The drama of speed and valour associated with firemen’s work made them the greatest heroes in the world in Jussi’s eyes. The young boy spent all the time he could at the station. The climax of the young boy’s “career” in the fire brigade came in 1971. A cousin of his grandmother was a fire chief in the small town of Warren in the United States, and he took the 11-year-old Jussi with him for a month to follow the work of real firefighters around the clock. Jussi also carried a cheap camera with him.
In the late 1980s, when the fire brigade was just a gilded childhood memory, the snapshots he had taken in America and the toy fire engines he had played with as a child began haunting him again. Nostalgia developed into a passion, a mania for collecting everything that had to do with fire brigades.
The result was a collection whose earliest items were drawings of firefighting made by Jussi at the age of five that his mother had kept, and his father’s photos of the young boy playing with toy cars and wearing a fireman’s helmet. Friends who knew about his passion helped Kivi increase his collection. First the collection filled just a clothes closet in his flat, but since then it has taken up more and more space wherever he has moved. The last place he kept it, the back of his studio, was filled from floor to ceiling.
Finally the space was needed to store his artworks and their transportation crates, so the fire brigade collection – that “childhood haven beyond the reach of the art world and its conflicts” – had to be packed in banana crates. Jussi decided to grow up, and prepared to give up the collection.
But in spring 2008 an unexpected turn of events occurred.

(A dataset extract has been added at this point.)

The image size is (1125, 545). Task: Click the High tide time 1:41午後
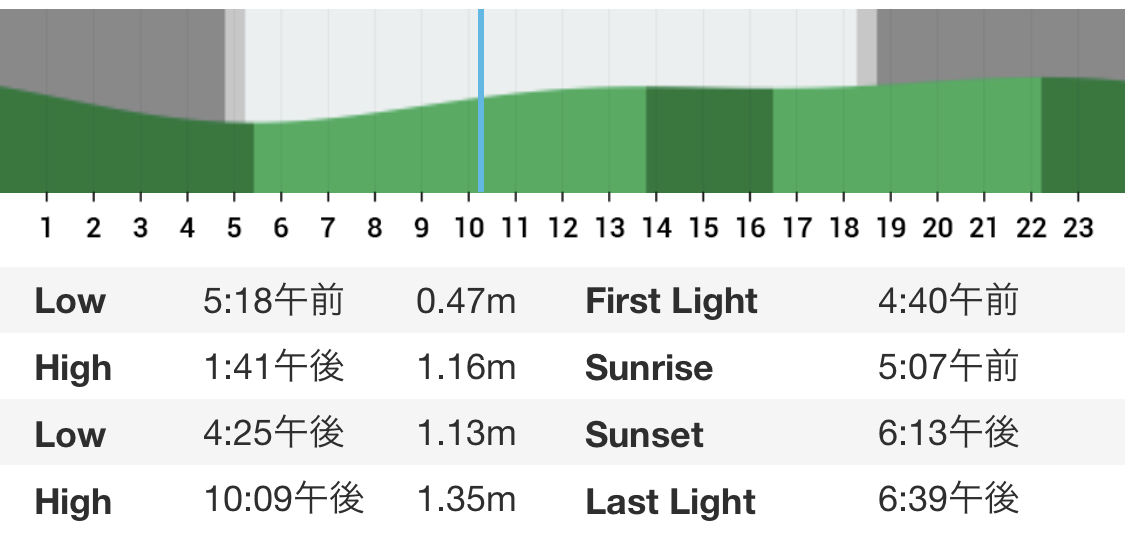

As an artist member of the Romantic Geographic Society, Jussi ended up on an expedition with his friends in an old, Soviet underground nuclear bomb shelter in eastern Estonia, abandoned when the country had gained independence. Scattered on the walls and floors of the former training bunker was a huge amount of partly moldy Soviet information boards and posters presenting civil defense and fire fighting procedures before and after the nuclear fallout.

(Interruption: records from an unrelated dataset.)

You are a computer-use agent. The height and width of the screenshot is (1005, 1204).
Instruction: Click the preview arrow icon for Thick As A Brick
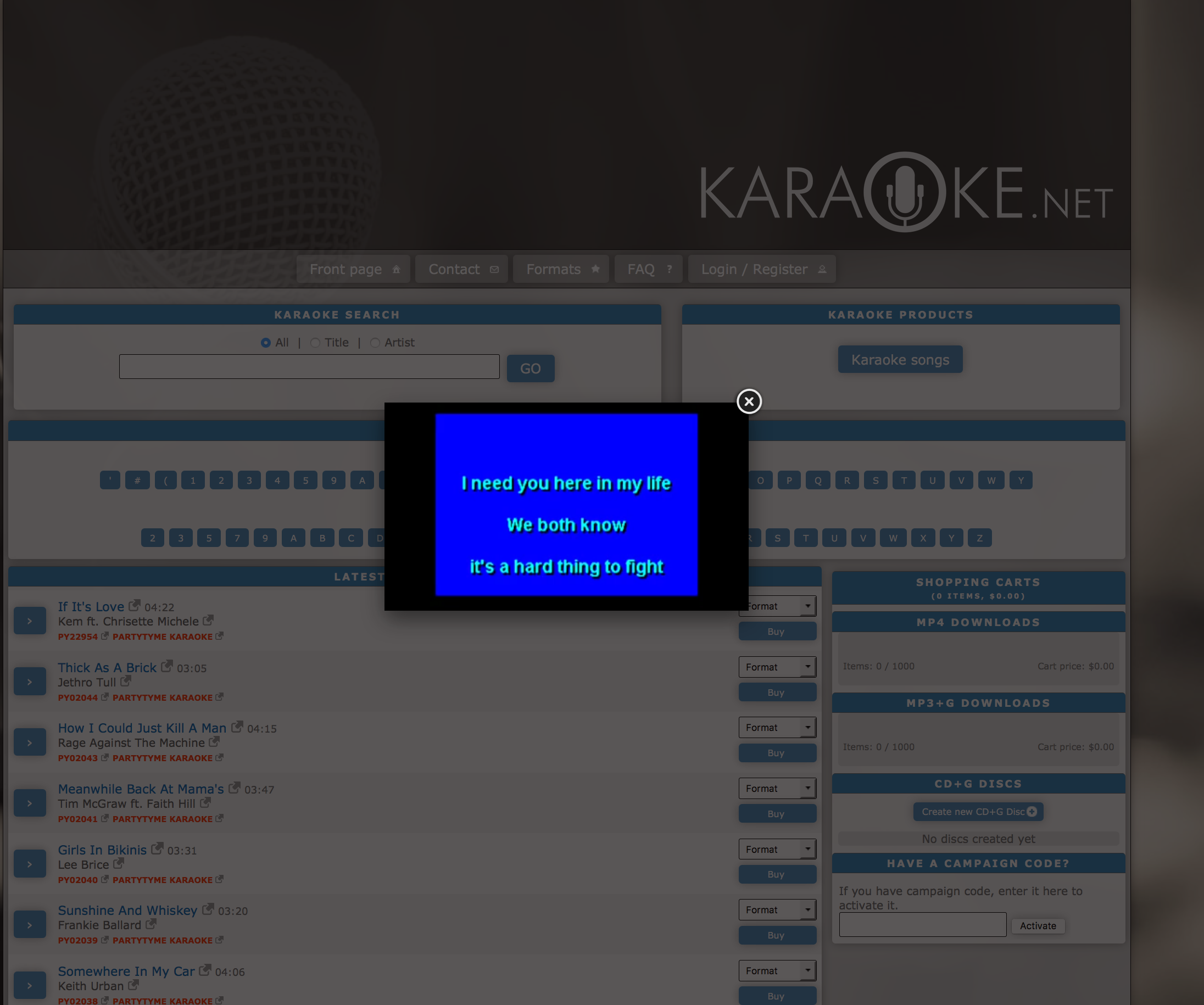click(30, 682)

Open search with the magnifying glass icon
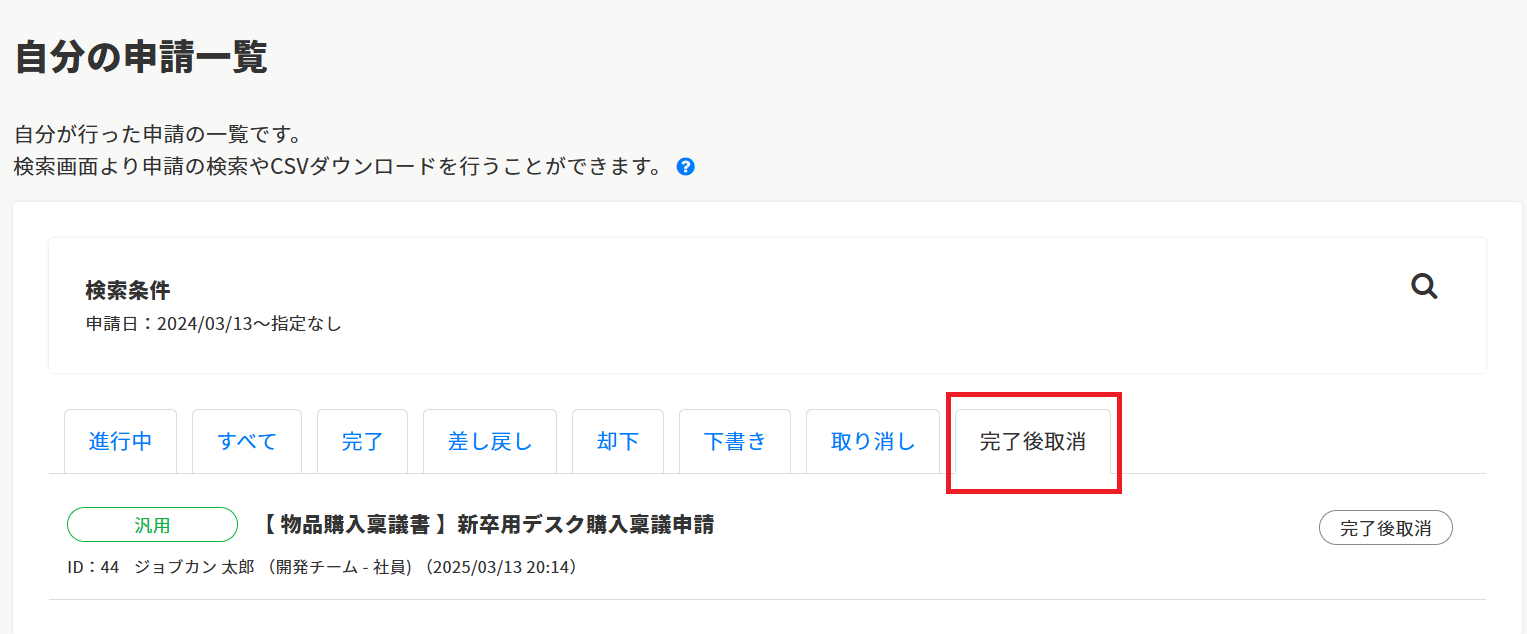(1424, 287)
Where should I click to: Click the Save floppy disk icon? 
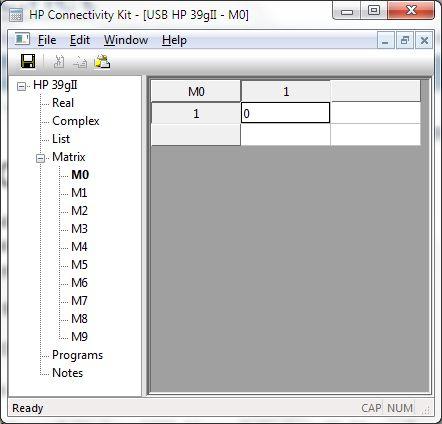(x=28, y=61)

The romantic adventurers rescued some of the material and, by force of the inevitable, Jussi’s fire museum came to a new level. Now the relationship between firefighting and art was realigned: personal nostalgia was transformed to communicate new meanings. Childhood adoration for rescuers was mirrored against a kind of threat of total destruction for which artifacts of heroism, or underground bunkers, can no longer provide protection.